Stored records

· · · · ·

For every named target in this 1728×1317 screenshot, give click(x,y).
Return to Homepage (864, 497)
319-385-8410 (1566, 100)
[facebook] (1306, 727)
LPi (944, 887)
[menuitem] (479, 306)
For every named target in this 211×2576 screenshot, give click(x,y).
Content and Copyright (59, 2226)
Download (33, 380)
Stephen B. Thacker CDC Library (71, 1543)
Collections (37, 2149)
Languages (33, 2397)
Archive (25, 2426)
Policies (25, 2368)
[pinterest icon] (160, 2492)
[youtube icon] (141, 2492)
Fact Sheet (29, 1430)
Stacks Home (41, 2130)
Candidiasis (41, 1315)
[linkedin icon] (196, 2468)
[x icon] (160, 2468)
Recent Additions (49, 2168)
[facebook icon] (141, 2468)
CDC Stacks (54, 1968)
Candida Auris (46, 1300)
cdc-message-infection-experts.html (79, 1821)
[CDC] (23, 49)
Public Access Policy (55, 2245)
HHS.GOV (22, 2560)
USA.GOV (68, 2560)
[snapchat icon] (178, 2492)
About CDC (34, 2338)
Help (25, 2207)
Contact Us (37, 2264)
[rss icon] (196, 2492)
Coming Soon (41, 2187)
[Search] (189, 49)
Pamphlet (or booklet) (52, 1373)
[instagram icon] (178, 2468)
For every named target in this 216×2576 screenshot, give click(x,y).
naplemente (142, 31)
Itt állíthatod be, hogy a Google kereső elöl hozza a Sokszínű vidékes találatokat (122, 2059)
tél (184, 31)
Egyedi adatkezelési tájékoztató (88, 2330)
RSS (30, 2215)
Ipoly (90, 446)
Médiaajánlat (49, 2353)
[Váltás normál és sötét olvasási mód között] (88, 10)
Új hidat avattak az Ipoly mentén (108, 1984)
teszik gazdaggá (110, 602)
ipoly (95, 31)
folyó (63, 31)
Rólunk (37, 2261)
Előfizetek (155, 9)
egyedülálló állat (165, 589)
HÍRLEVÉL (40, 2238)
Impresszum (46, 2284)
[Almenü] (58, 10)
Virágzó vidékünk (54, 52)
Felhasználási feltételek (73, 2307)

· · · · ·

● **TASK**: Exact copies of the lines from the one holding "teszik gazdaggá (110, 602)" to the end of the entries are all that should be written.

● **SOLUTION FOR THIS EXERCISE**:
teszik gazdaggá (110, 602)
ipoly (95, 31)
folyó (63, 31)
Rólunk (37, 2261)
Előfizetek (155, 9)
egyedülálló állat (165, 589)
HÍRLEVÉL (40, 2238)
Impresszum (46, 2284)
[Almenü] (58, 10)
Virágzó vidékünk (54, 52)
Felhasználási feltételek (73, 2307)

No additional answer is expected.